0.18(input) perfectly mapped to 15(nits, output) is a good start. This makes me think input should be scene linear render result. But what about unit? Output is display unit in nits very clearly. Does input also has a clear definition or more-or-less depend on how renderer is setup, and ACES transform just make it become good enough on a display?
For example, while understanding 0.18->15 is not hard, what about 10->516? What exactly does 516 nits output expect in 10 input?
A followup question is about mid-brightness choices. Default 1000/2000 preset use 15, but how about other monitor with lower peak brightness, like 400/600? Is there a formula here?
Input is relative scene exposure, i.e. linear.
To see the S-shape, I usually plot the x axis as log2(x)-log2(0.18). This puts 0.18 at 0 and then units are relative stops. There are many ways though to scale or stretch how the x-axis or y-axis is presented by converting the units and log scaling.
If you need more guidance, I can try to dig up some of my old plots. There’s also a dated, but perhaps relevant post here where the SSTS concept was being demonstrated.

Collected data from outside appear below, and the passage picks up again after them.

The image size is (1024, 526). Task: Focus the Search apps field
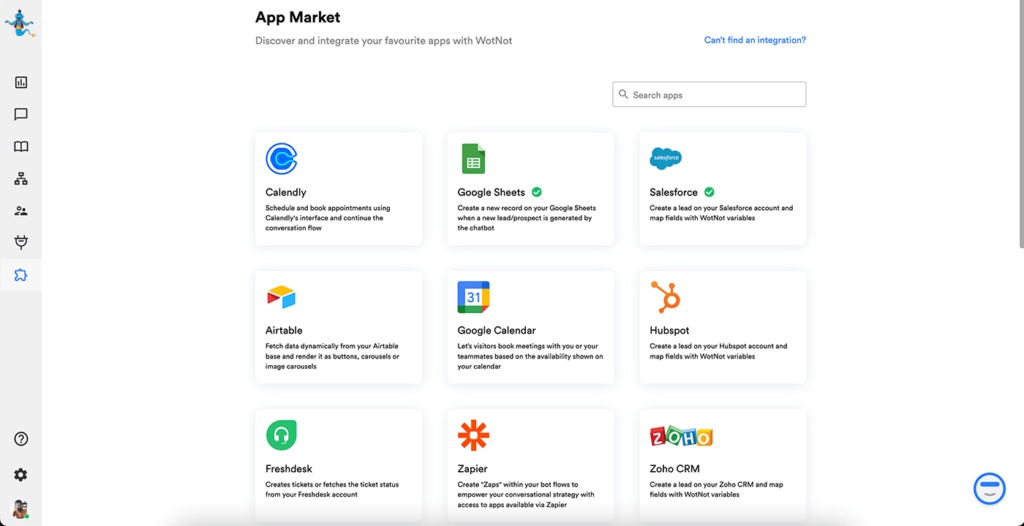coord(709,95)
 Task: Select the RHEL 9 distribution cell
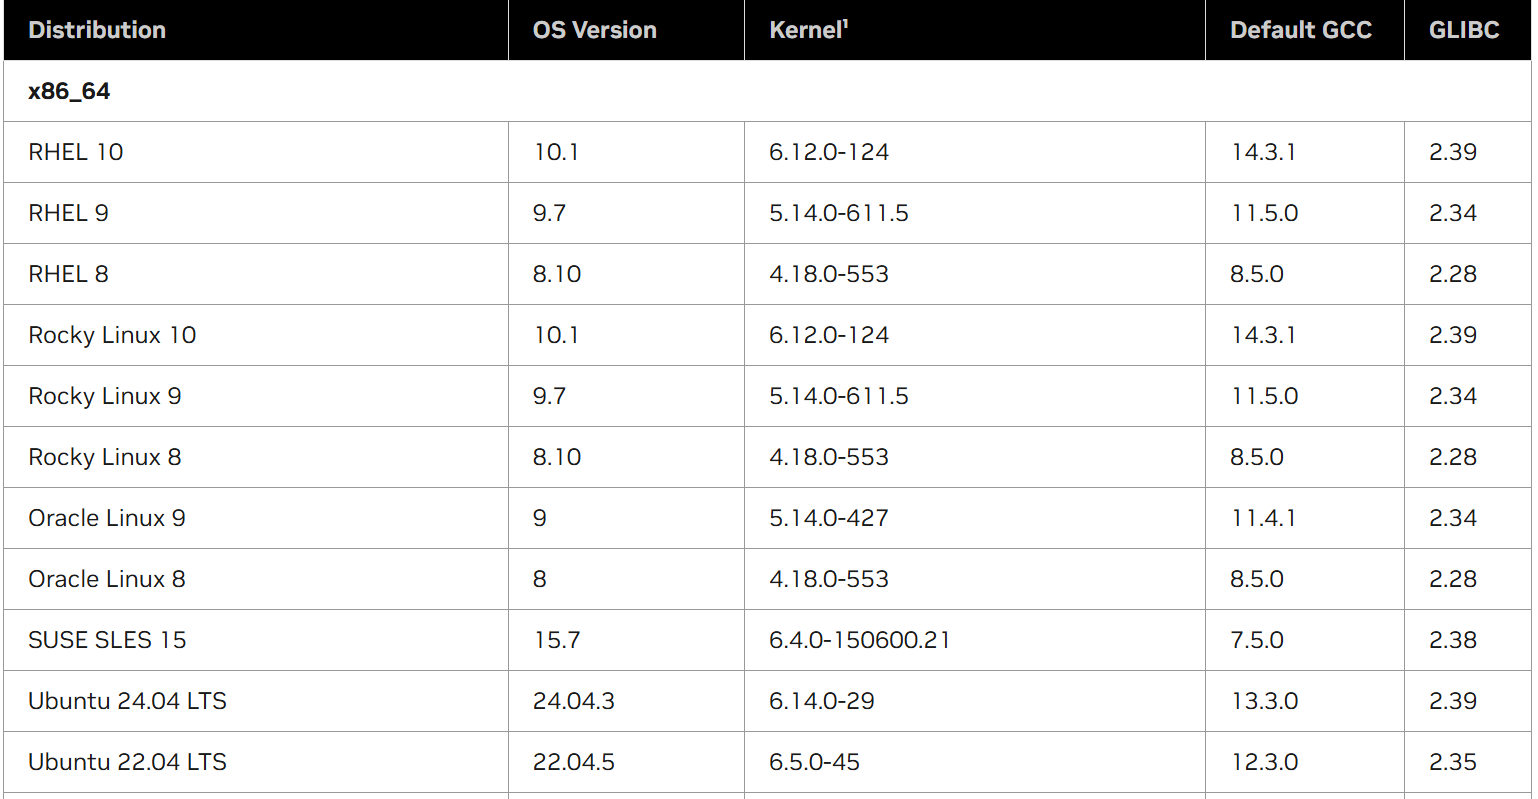68,213
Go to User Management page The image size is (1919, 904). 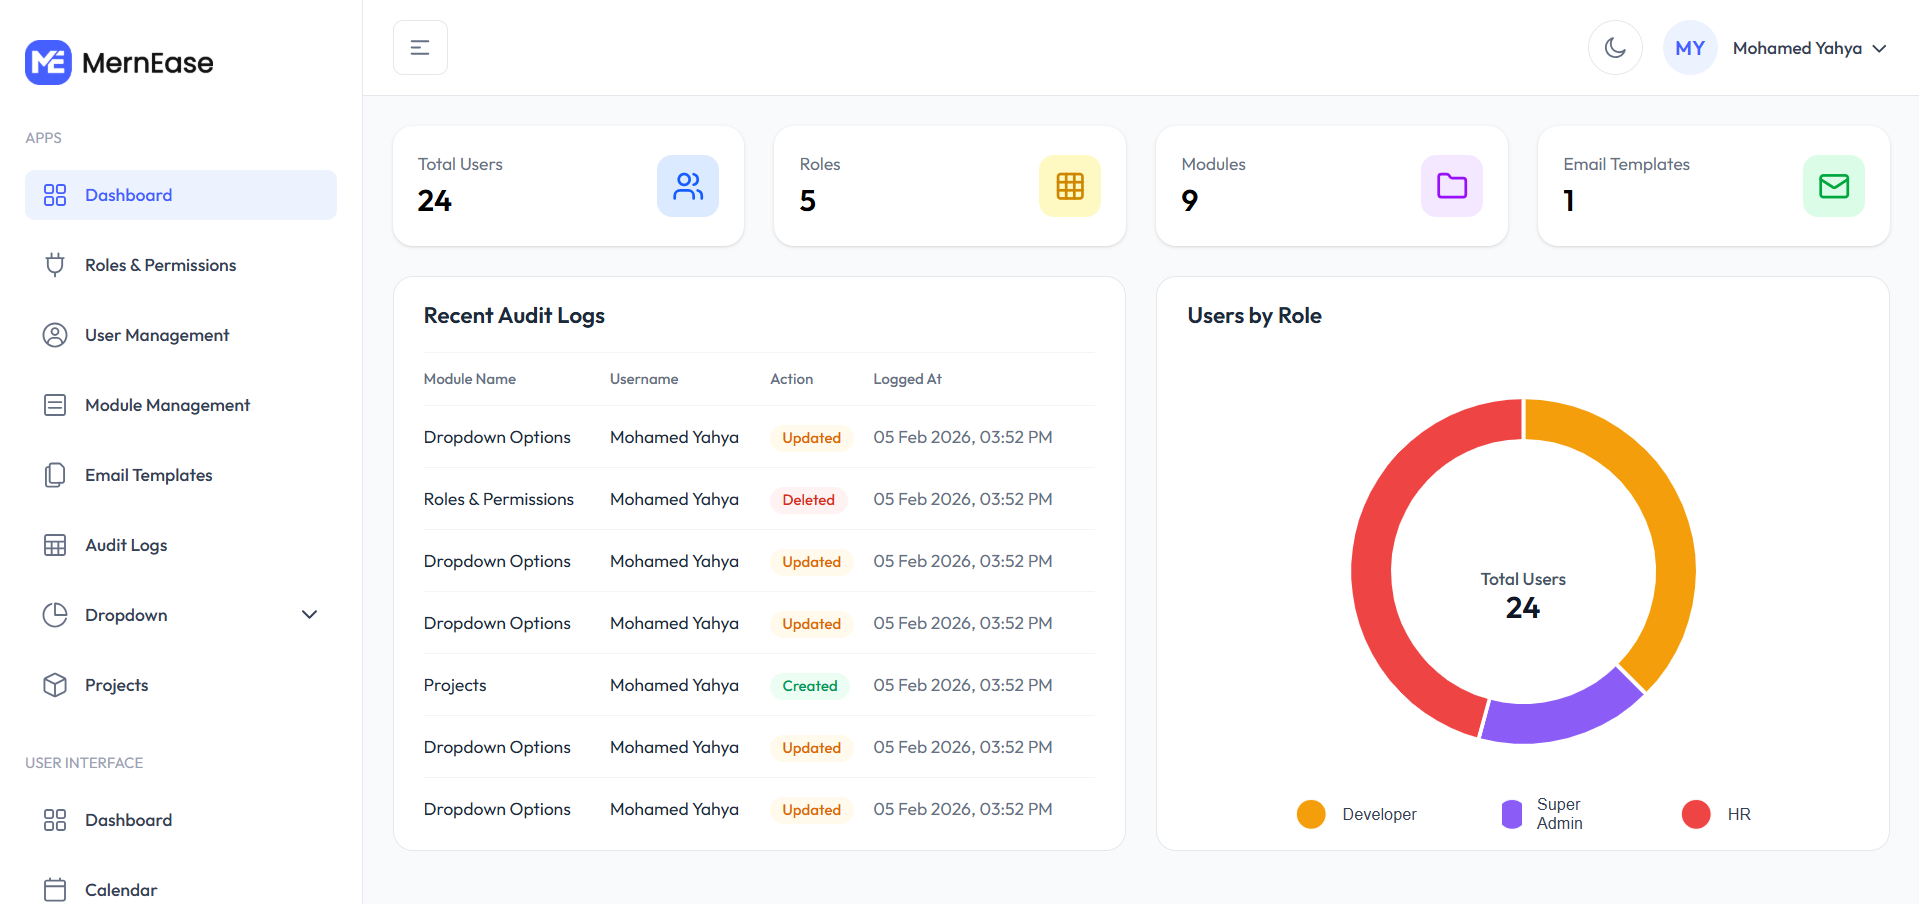157,335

No, though theoretically it should be. This is one of the known inconsistincies that the Output Transform WG is correcting in ACES2. ACES2 will adjust the curve in a smooth and predictable fashion as peak luminance changes, so this is built in to the formula and will be a smooth continuum such that you could enter any luminance within the parameters and get a default mapping that “makes sense” compared to the other settings.
Great info Scott. The big picture is getting more clear to me. And regarding linear and output Nits, just want to check if I understand correctly now:
Linear value: generally describe how bright a exposed scene is in a mathematical way. For example, 0.36 in linear should be double-bright than 0.18 in linear. It’s not strictly related to a real unit in optics.
Output display value: typically what we call display brightness in Nits or cd/m^2. It’s a optics unit that can be measured in real world. However, due to human vision system’s non-linear nature, just double Nits won’t give eye a feeling that brightness is doubled, and that’s where all the curves kick in. E.G. To make 0.36 double bright than 0.18, it’s Nits should be more than double to make our human eye feel that way.
It is worth paying attention to avoiding conflating “brightness” with colour cognition attributes. Further, stimulus is not a simple mapping to cognition.
Further, when it comes to articulations that lead to a cognition of colour, the idea of “intensity” of the cognition is slippery. Thinking purely in a stimulus defined specification of luminance units such as nits is gravely misleading. For example, BT.709 “blue” carries an equivalent force of “intensity” to BT.709’s “yellow” when balanced, despite BT.709’s “blue” being of significantly lower luminance.
TL;DR: Exert extreme caution when thinking about colour cognition. Also note that “nits” has nothing to do with the channel by channel mechanic when dealing with any value off of the achromatic axis; it’s all random mumbo jumbo.